And I see myself before the low window of a Russian country house. The summer evening is slowly melting into night, the warm air is fragrant of mignonette and lime - blossom; and at the window, leaning on her arm, her head bent on her shoulder, sits a young girl, and silently, intently gazes into the sky, as though looking for new stars to come out. What candour, what inspiration in the dreamy eyes, what moving innocence in the parted questioning lips, how calmly breathes that still - growing, still - untroubled bosom, how pure and tender the profile of the young face! I dare not speak to her; but how dear she is to me, how my heart beats!


How fair, how fresh were the roses …

But here in the room it gets darker and darker…. The candle burns dim and gutters, dancing shadows quiver on the low ceiling, the cruel crunch of the frost is heard outside, and within the dreary murmur of old age….

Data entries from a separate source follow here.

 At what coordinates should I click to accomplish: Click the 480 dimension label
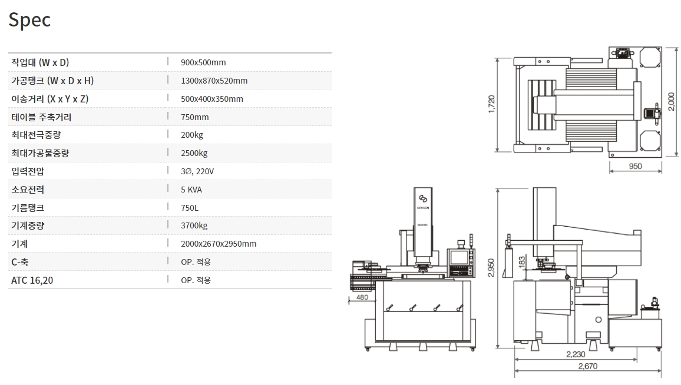pyautogui.click(x=362, y=297)
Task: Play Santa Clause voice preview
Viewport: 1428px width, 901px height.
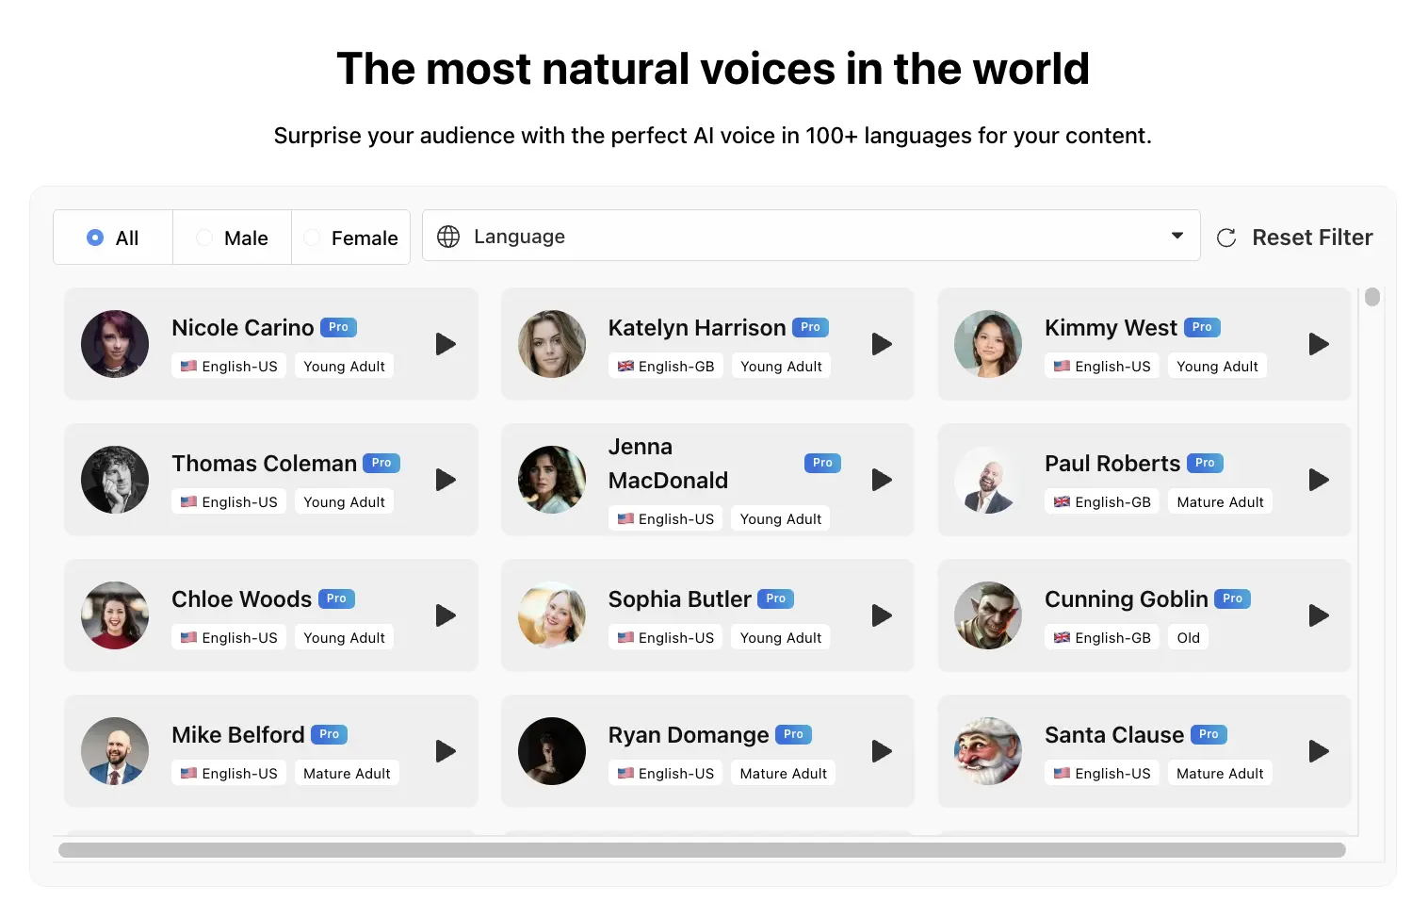Action: [x=1319, y=751]
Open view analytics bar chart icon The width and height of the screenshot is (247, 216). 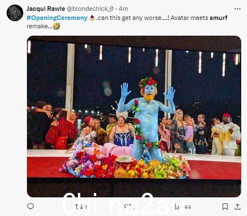tap(177, 206)
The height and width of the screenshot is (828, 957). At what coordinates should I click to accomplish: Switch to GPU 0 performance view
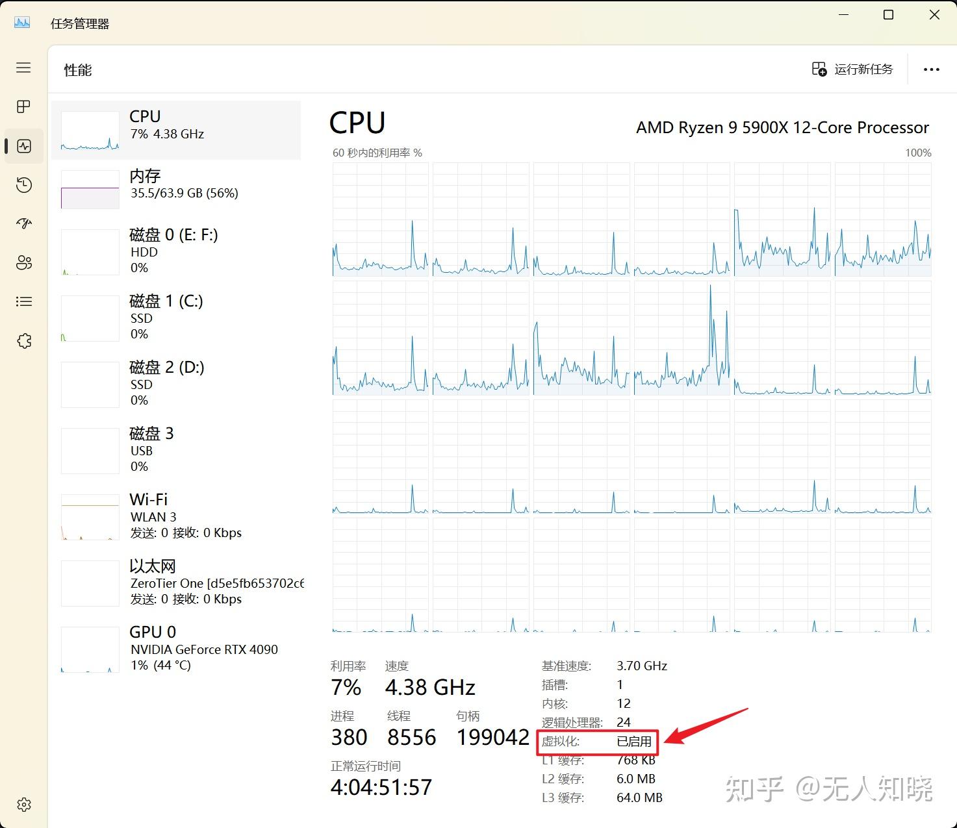[175, 647]
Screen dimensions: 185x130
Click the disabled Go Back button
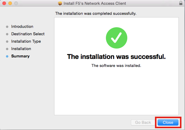point(143,122)
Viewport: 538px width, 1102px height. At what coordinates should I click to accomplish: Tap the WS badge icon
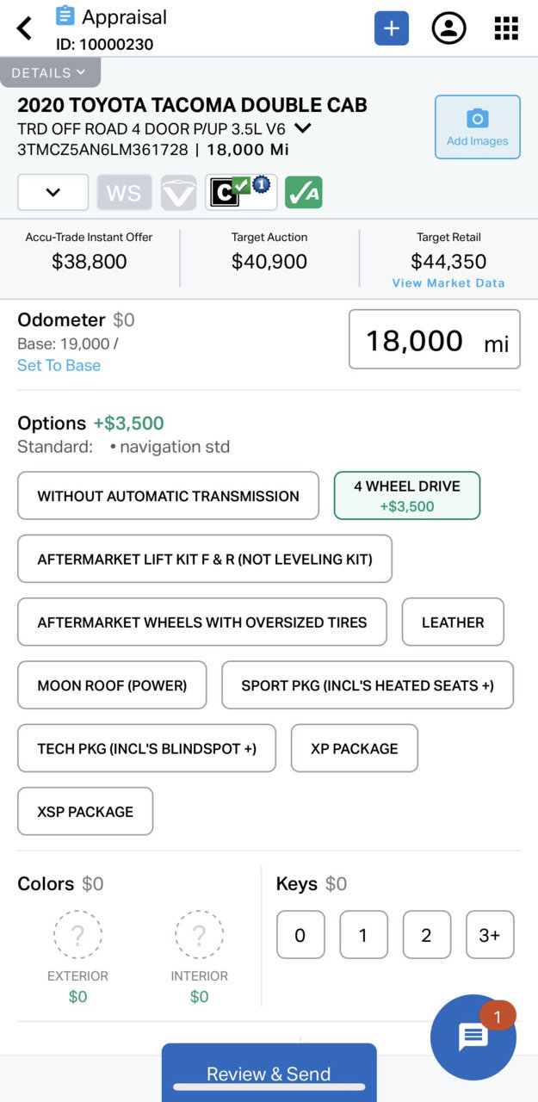pos(124,193)
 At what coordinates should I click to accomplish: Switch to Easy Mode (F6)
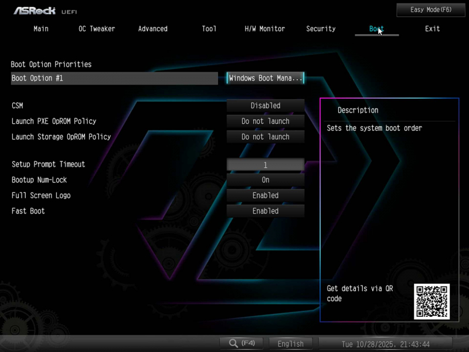pyautogui.click(x=431, y=10)
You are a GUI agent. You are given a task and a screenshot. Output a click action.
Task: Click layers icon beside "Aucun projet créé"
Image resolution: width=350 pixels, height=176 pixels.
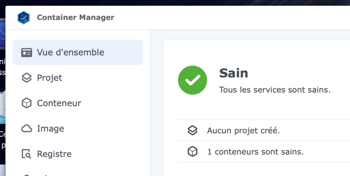click(193, 131)
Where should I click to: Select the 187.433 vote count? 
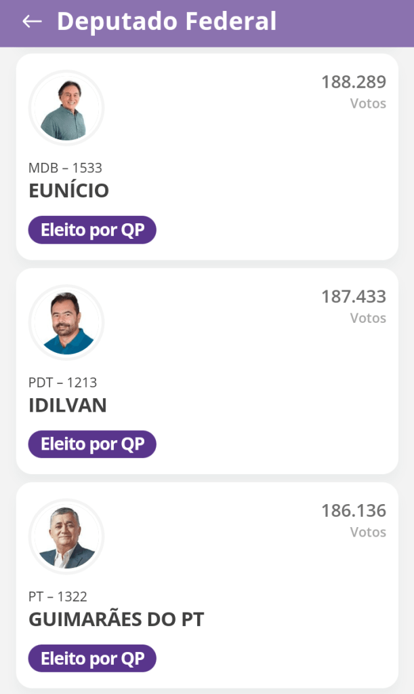(353, 296)
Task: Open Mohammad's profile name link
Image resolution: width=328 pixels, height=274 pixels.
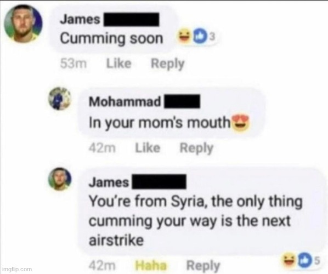Action: 125,101
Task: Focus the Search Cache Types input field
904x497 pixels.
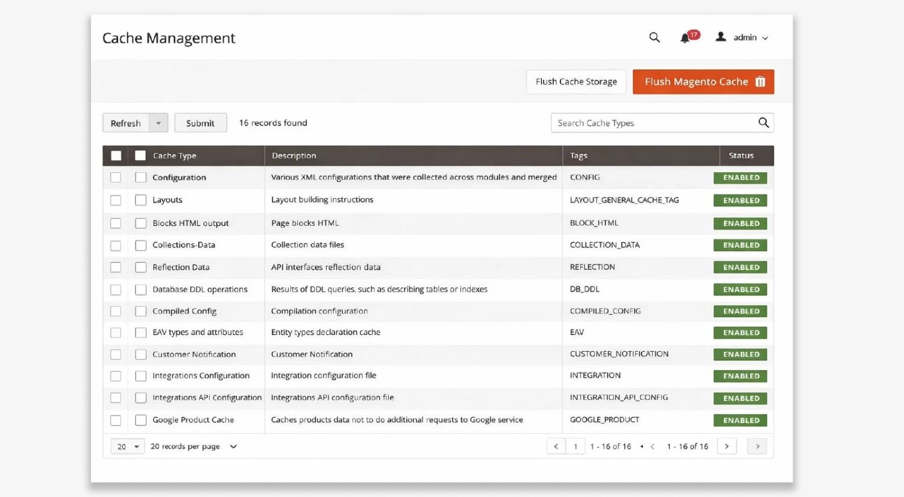Action: pos(654,123)
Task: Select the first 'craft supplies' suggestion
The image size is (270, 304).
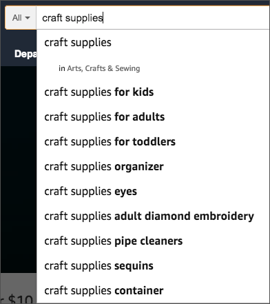Action: tap(153, 43)
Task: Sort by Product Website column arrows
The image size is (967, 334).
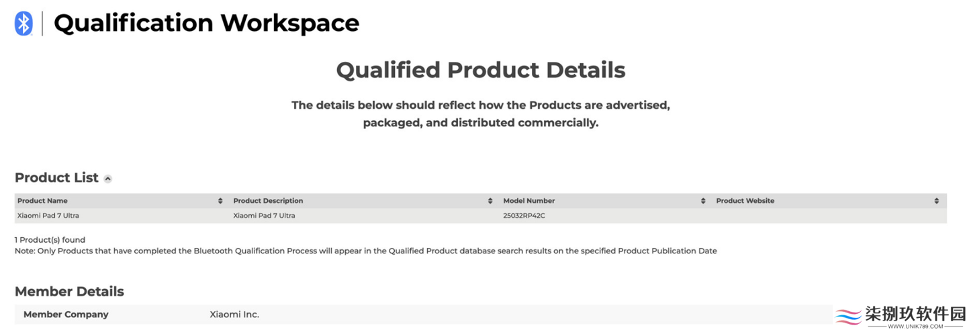Action: click(937, 201)

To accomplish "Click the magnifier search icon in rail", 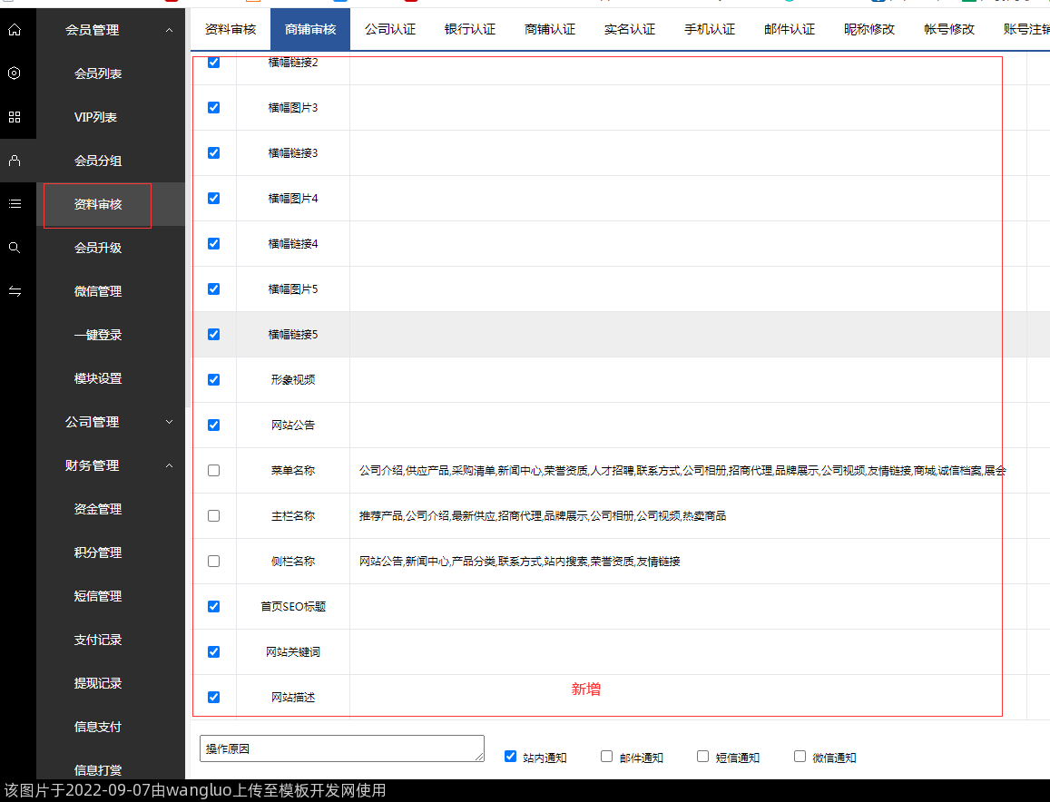I will point(15,248).
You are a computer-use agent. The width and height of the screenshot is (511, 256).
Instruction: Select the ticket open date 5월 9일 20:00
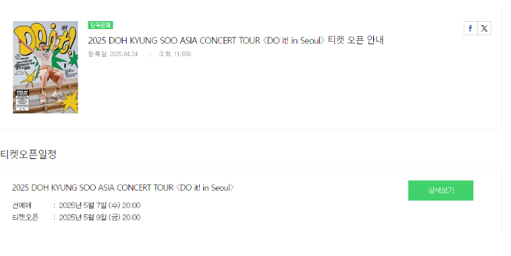pos(100,218)
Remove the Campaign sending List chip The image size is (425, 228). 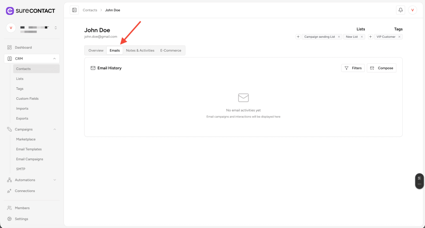pyautogui.click(x=339, y=37)
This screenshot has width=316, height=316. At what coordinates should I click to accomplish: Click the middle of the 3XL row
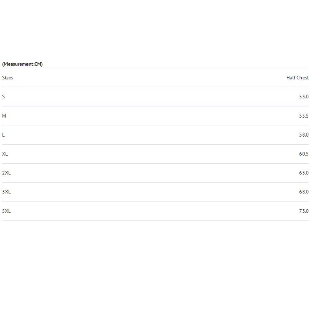155,192
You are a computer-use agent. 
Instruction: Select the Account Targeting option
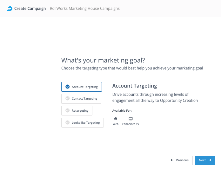click(x=82, y=87)
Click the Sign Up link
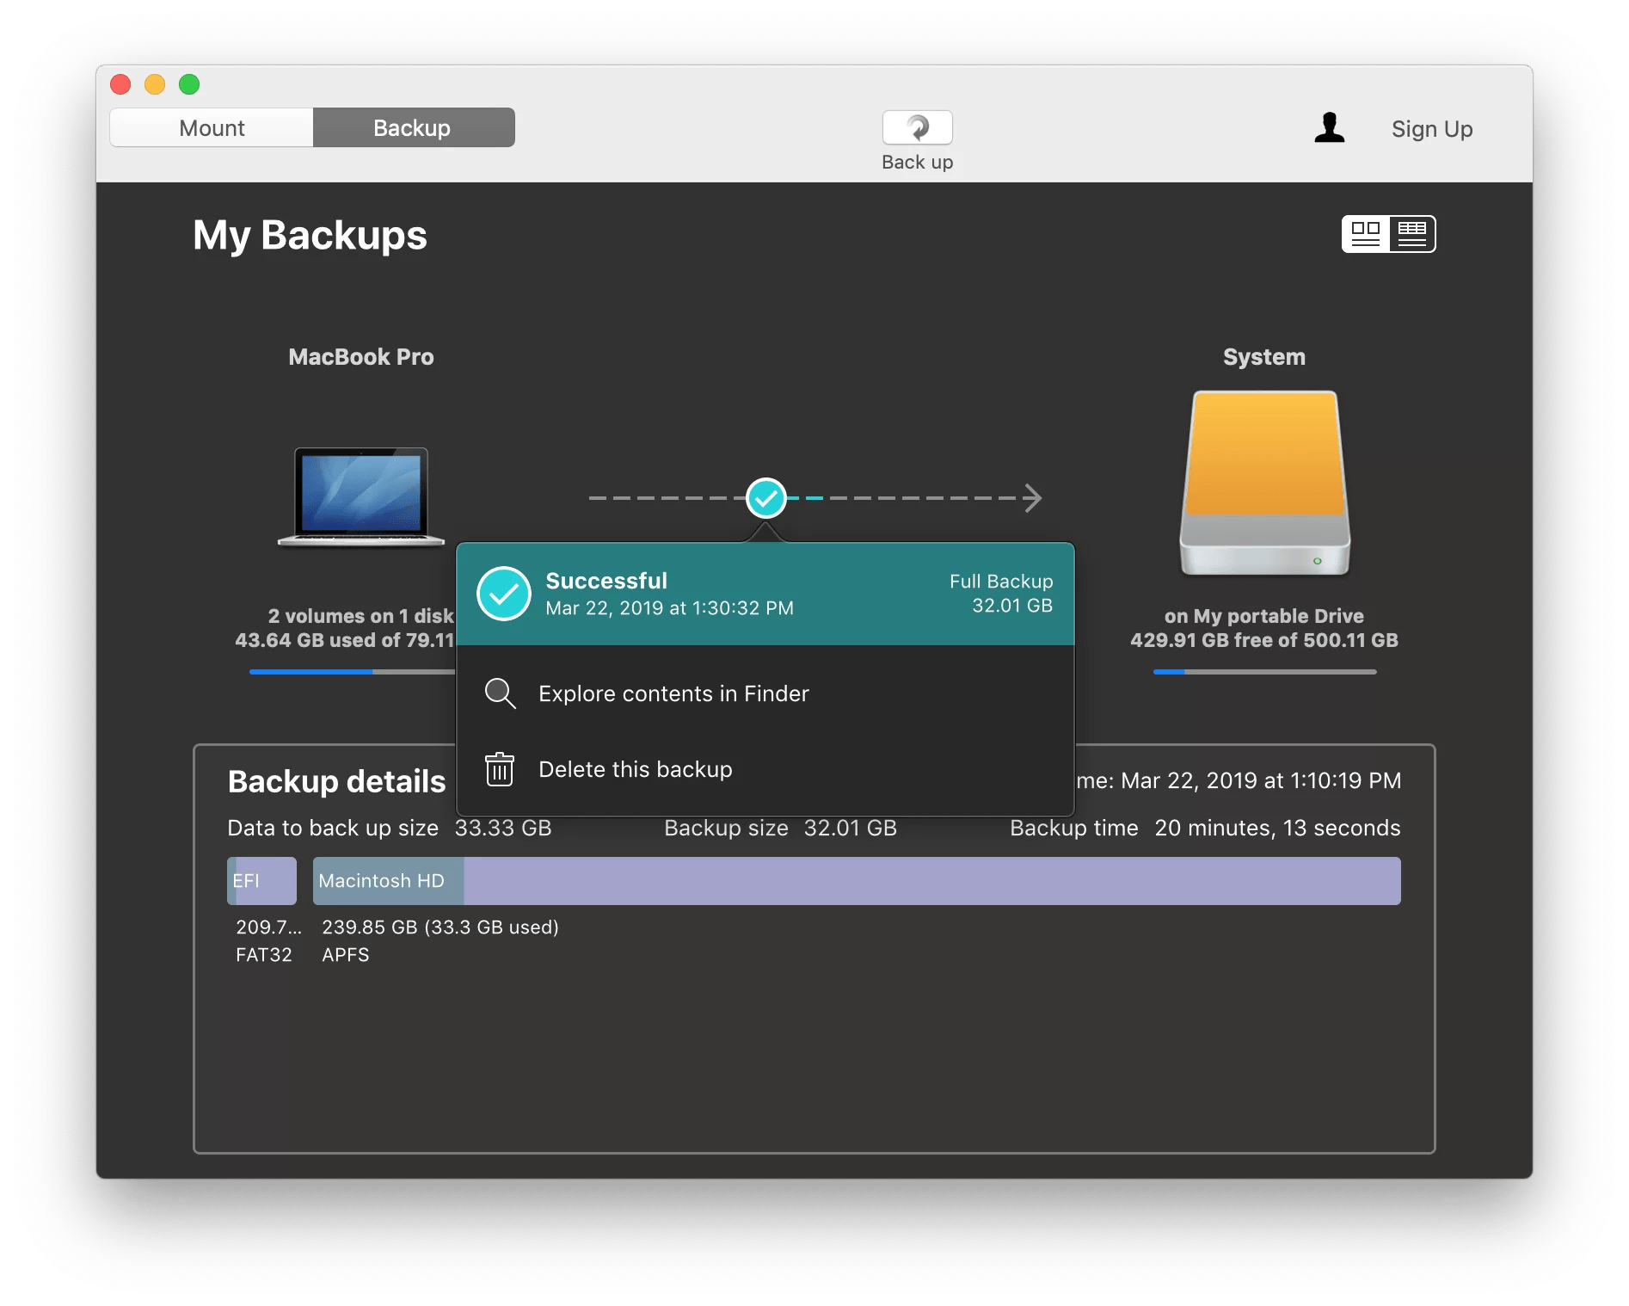 1432,129
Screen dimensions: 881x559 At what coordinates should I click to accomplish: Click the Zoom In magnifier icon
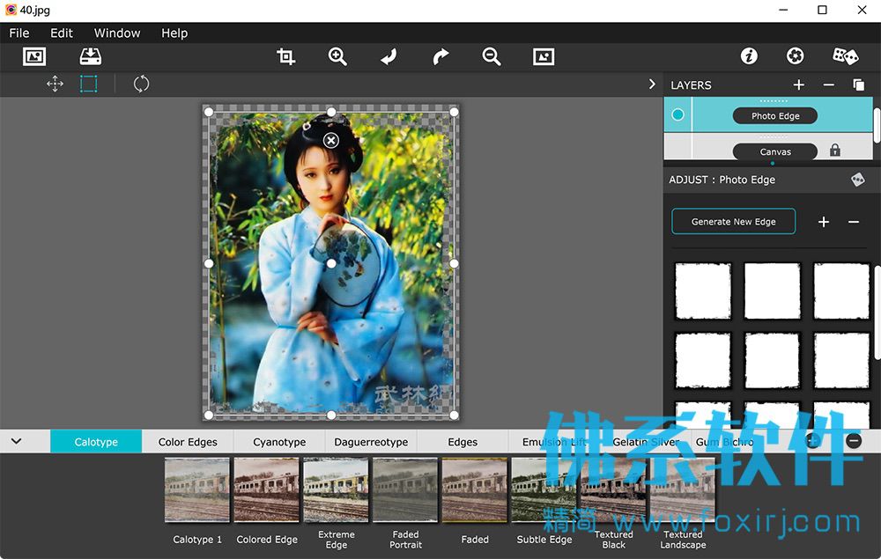[337, 56]
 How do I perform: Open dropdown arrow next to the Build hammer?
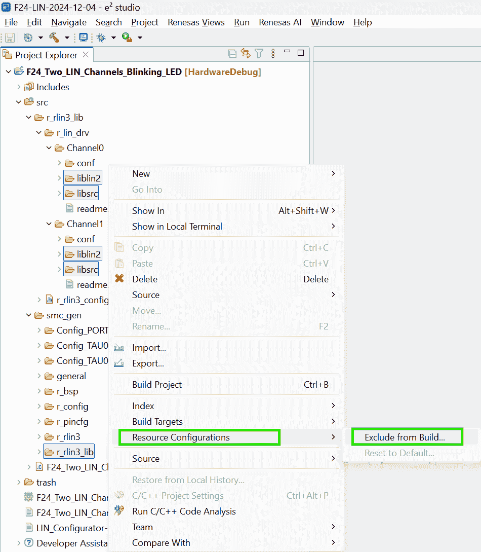67,38
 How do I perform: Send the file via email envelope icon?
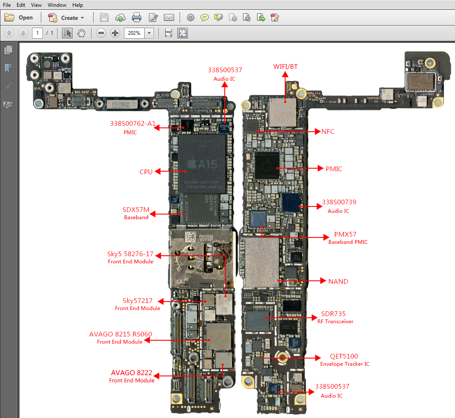pyautogui.click(x=169, y=18)
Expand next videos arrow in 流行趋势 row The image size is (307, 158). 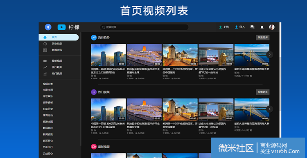point(270,54)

How fair, how fresh were the roses …

There rise up before me other images. I hear the merry hubbub of home life in the country. Two flaxen heads, bending close together, look saucily at me with their bright eyes, rosy cheeks shake with suppressed laughter, hands are clasped in warm affection, young kind voices ring one above the other; while a little farther, at the end of the snug room, other hands, young too, fly with unskilled fingers over the keys of the old piano, and the Lanner waltz cannot drown the hissing of the patriarchal samovar …


How fair, how fresh were the roses …

The candle flickers and goes out…. Whose is that hoarse and hollow cough?

Curled up, my old dog lies, shuddering at my feet, my only companion….

I’m cold … I’m frozen … and all of them are dead … dead …


How fair, how fresh were the roses …

Sept. 1879.

ON THE SEA

 

I was going from Hamburg to London in a small steamer. We were two passengers; I and a little female monkey, whom a Hamburg merchant was sending as a present to his English partner.

She was fastened by a light chain to one of the seats on deck, and was moving restlessly and whining in a little plaintive pipe like a bird’s.

Every time I passed by her she stretched out her little, black, cold hand, and peeped up at me out of her little mournful, almost human eyes. I took her hand, and she ceased whining and moving restlessly about.

There was a dead calm. The sea stretched on all sides like a motionless sheet of leaden colour. It seemed narrowed and small; a thick fog overhung it, hiding the very mast - tops in cloud, and dazing and wearying the eyes with its soft obscurity. The sun hung, a dull red blur in this obscurity; but before evening it glowed with strange, mysterious, lurid light.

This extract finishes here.